The Free Exchange of Ideas

The idea of “intellectual property” is intellectually bankrupt.

You don’t need me to tell you everything that’s wrong with the patent system. I am reliably assured that there’s been written long, best-selling books about it, of which I have read none, and weblog posts, of which I have read several. We all know that the idea stems from ownership, possession and a manic fear of pilfering which validity has been continuously declining, and which stopped overweighing the downsides a long time ago. The idea of patents is to benefit the commons and protect the small inventor; none are the case anymore. So I think I’ll write about something else.

When Apple’s not off suing companies for daring to adopt ideas that have been discovered, they’d like to control much of the environment that their hardware creates in which their software runs. The PC has been an enormous success, but not many have emulated that particular part of the equation. Apple don’t just retain control because they like being in control; they do it because it affords them the ability to be responsible for how everything is integrated. I think it’s fair to attribute some of their success and reputation for a good experience to this.

But it’s not all about that. When the original Macintosh launched, you could write programs that did everything. You may complain that the only reason programs could traipse through low memory was because the Mac was streamlined to the point of being underly insulated, and the spell of a fundamental memory protection problem that would follow it for 17 years would be a good argument.
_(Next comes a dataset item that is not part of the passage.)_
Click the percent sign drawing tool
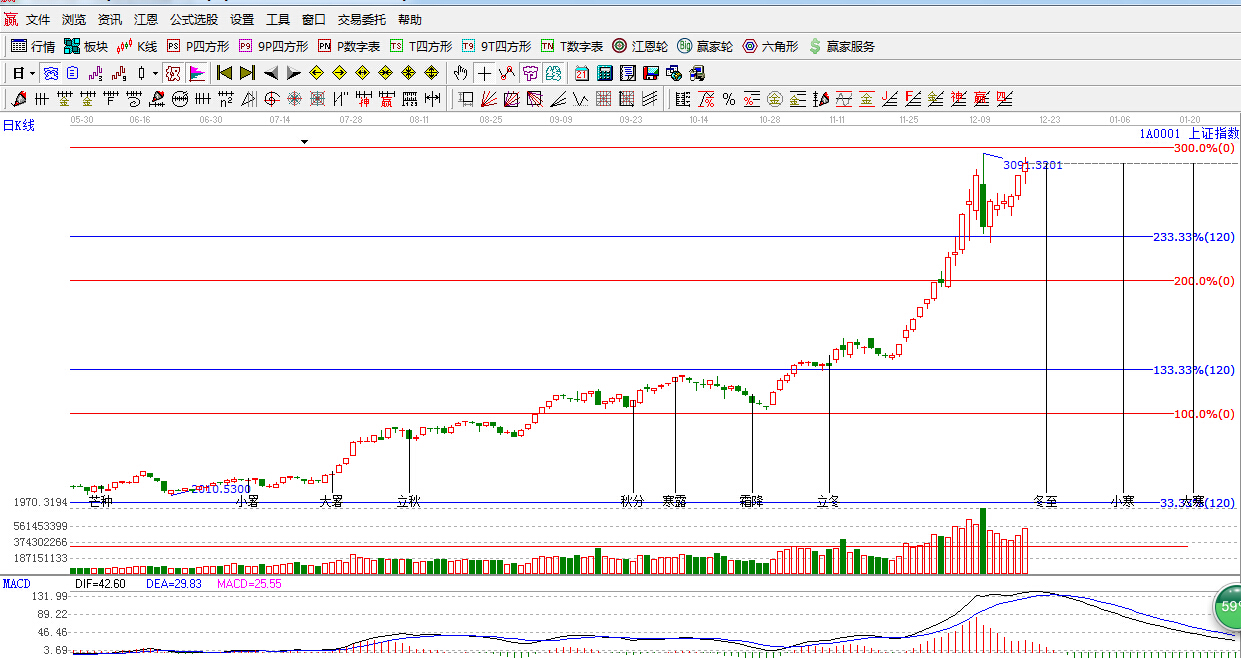Screen dimensions: 1241x658 [729, 99]
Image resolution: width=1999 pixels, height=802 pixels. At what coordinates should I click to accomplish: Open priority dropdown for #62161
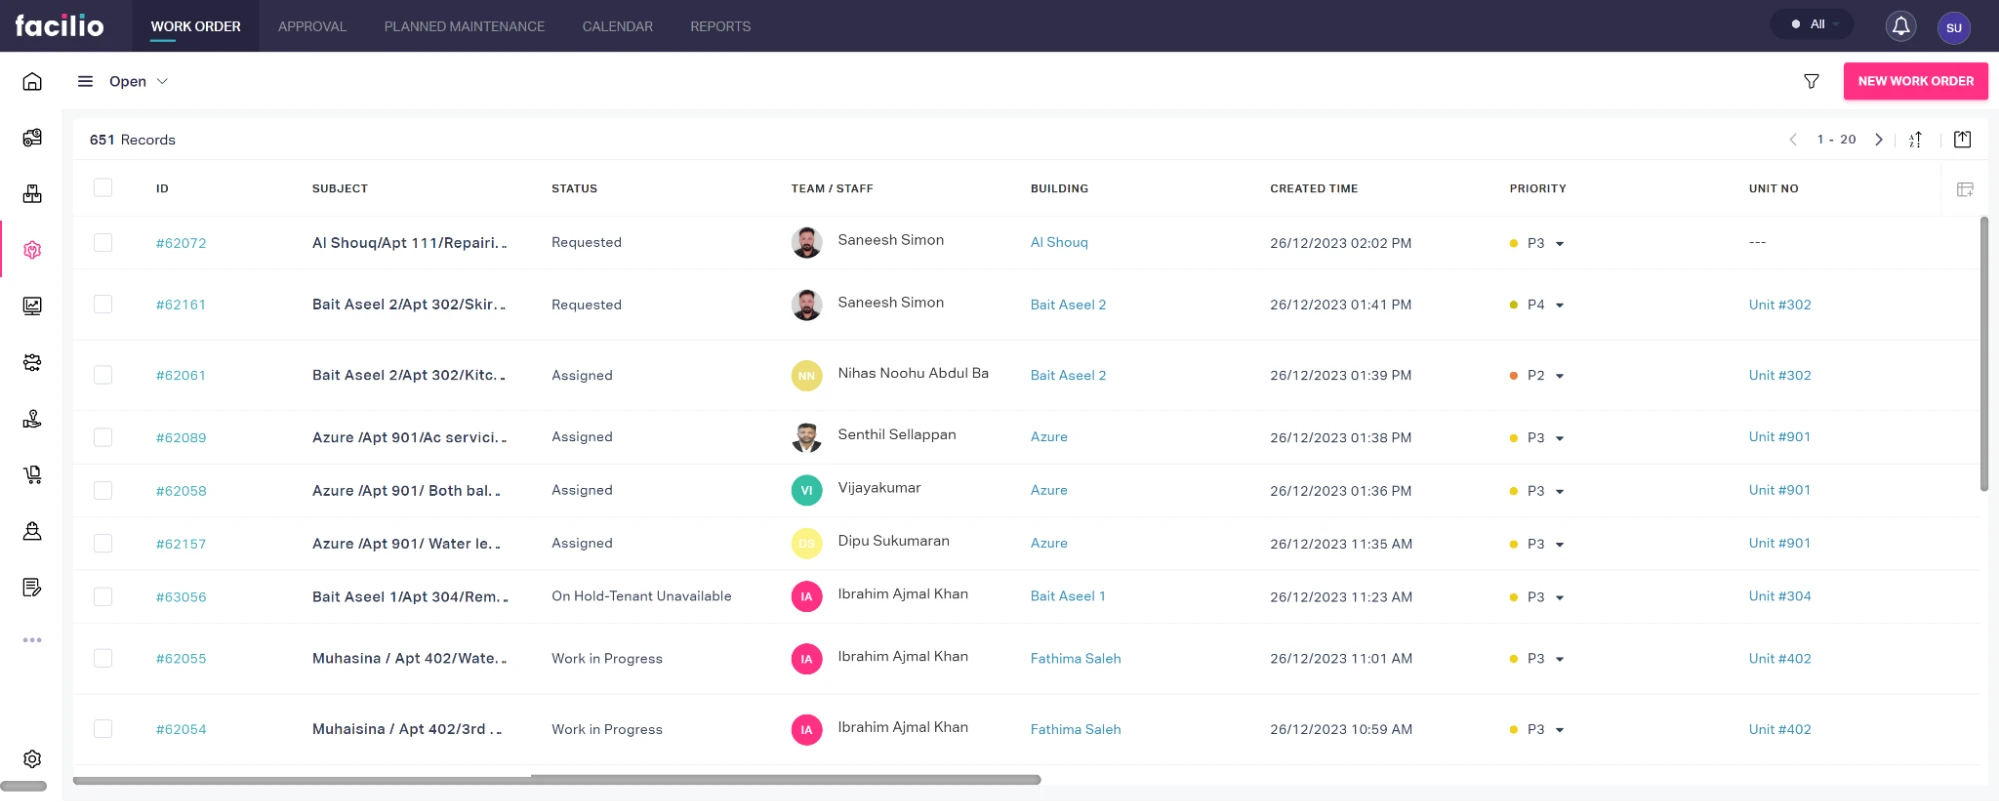coord(1559,305)
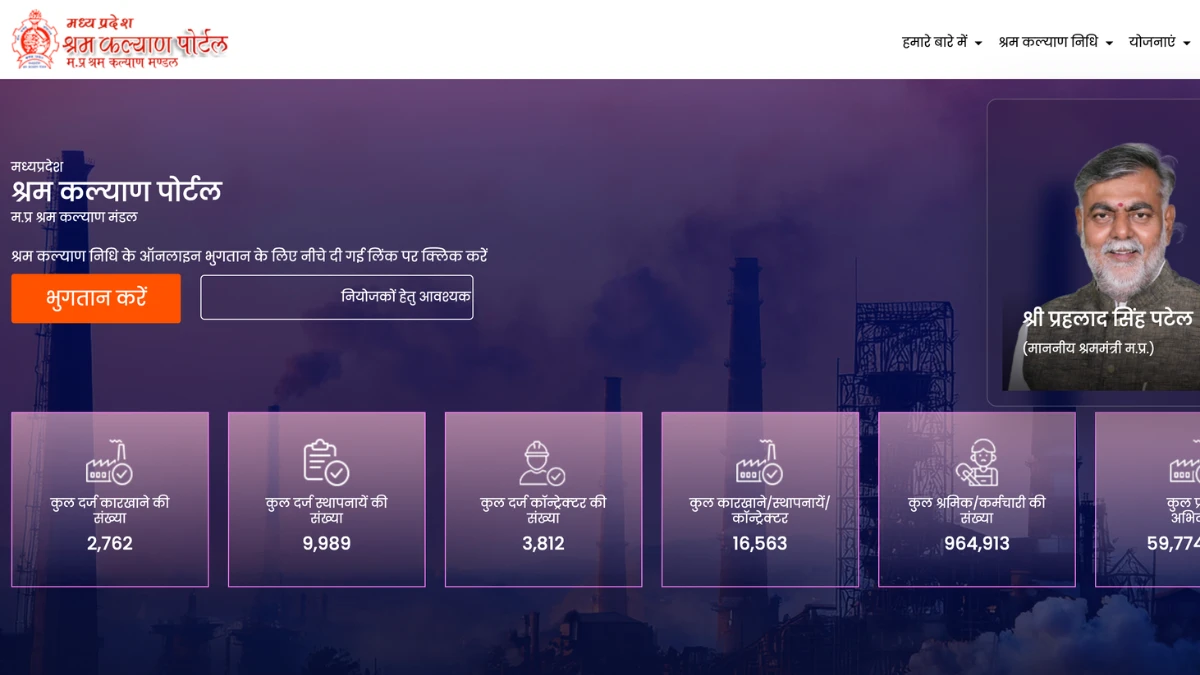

The case remains that when Andy Hertzfeld, legendary software engineer then no longer with Apple sat down to write Switcher, the first application to bring multi-tasking to the Mac, he was using the same SDK as everyone else (Toolbox).

Of course, Switcher was also implemented through very careful consideration, swapping a painstakingly detailed set of bytes in and out of their special memory segment. Steve Jobs went so far as to say that Andy would not have been able to build Switcher without having been with the team as they designed Toolbox and System (the original Mac OS). Apple bought Switcher and turned it into MultiFinder, which would eventually bring multitasking using the same principle but now regarded more officially.

This would never happen today. The iPhone is a far more closed platform. It provides a far better user experience in the areas where anything at all is offered, but the holes that would need to be opened for it to become an open platform are small. They can be opened without affecting the usability of the device, without infecting the device with viruses, without infecting the “user” with dangerous analogies to concurrent, crooked computer usability flaws and concepts, and without forcing Apple to peddle porn, seemingly explicit toddler-era humor and applications with network television programming-strength political commentary.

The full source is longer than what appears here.